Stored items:

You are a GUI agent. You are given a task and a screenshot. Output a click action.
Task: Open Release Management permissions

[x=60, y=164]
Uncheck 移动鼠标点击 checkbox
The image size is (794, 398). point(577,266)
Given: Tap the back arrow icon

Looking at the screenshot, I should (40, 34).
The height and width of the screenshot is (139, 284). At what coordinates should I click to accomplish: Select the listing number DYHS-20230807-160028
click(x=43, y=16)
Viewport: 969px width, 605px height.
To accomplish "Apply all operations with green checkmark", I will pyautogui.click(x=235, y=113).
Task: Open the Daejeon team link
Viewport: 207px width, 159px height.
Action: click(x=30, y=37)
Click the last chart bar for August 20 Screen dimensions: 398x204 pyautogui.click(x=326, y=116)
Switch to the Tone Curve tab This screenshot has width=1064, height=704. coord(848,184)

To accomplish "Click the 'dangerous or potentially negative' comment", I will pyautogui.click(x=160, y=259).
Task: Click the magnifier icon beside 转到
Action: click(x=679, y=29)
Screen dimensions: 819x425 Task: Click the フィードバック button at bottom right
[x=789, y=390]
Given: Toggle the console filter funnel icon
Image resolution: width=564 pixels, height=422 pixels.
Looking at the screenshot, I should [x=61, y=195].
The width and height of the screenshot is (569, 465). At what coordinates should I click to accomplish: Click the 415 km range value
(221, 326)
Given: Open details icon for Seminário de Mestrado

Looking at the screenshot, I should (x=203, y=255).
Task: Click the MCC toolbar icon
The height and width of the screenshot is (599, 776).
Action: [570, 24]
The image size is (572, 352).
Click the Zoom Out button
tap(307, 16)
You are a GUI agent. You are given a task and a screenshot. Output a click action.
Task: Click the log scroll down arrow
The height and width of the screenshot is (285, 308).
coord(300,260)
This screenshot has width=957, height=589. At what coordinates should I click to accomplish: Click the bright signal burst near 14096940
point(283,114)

> What is required: From the first line to the last, copy the records exactly as they appear above.

> Expected answer:
You are a GUI agent. You are given a task and a screenshot. Output a click action.
Task: Open Release Management permissions

[x=60, y=164]
Uncheck 移动鼠标点击 checkbox
The image size is (794, 398). point(577,266)
Given: Tap the back arrow icon

Looking at the screenshot, I should (40, 34).
The height and width of the screenshot is (139, 284). At what coordinates should I click to accomplish: Select the listing number DYHS-20230807-160028
click(x=43, y=16)
Viewport: 969px width, 605px height.
To accomplish "Apply all operations with green checkmark", I will pyautogui.click(x=235, y=113).
Task: Open the Daejeon team link
Viewport: 207px width, 159px height.
Action: click(x=30, y=37)
Click the last chart bar for August 20 Screen dimensions: 398x204 pyautogui.click(x=326, y=116)
Switch to the Tone Curve tab This screenshot has width=1064, height=704. coord(848,184)

To accomplish "Click the 'dangerous or potentially negative' comment", I will pyautogui.click(x=160, y=259).
Task: Click the magnifier icon beside 转到
Action: click(x=679, y=29)
Screen dimensions: 819x425 Task: Click the フィードバック button at bottom right
[x=789, y=390]
Given: Toggle the console filter funnel icon
Image resolution: width=564 pixels, height=422 pixels.
Looking at the screenshot, I should [x=61, y=195].
The width and height of the screenshot is (569, 465). At what coordinates should I click to accomplish: Click the 415 km range value
(221, 326)
Given: Open details icon for Seminário de Mestrado

Looking at the screenshot, I should (x=203, y=255).
Task: Click the MCC toolbar icon
The height and width of the screenshot is (599, 776).
Action: [570, 24]
The image size is (572, 352).
Click the Zoom Out button
tap(307, 16)
You are a GUI agent. You are given a task and a screenshot. Output a click action.
Task: Click the log scroll down arrow
The height and width of the screenshot is (285, 308).
coord(300,260)
This screenshot has width=957, height=589. At what coordinates should I click to accomplish: Click the bright signal burst near 14096940
point(283,114)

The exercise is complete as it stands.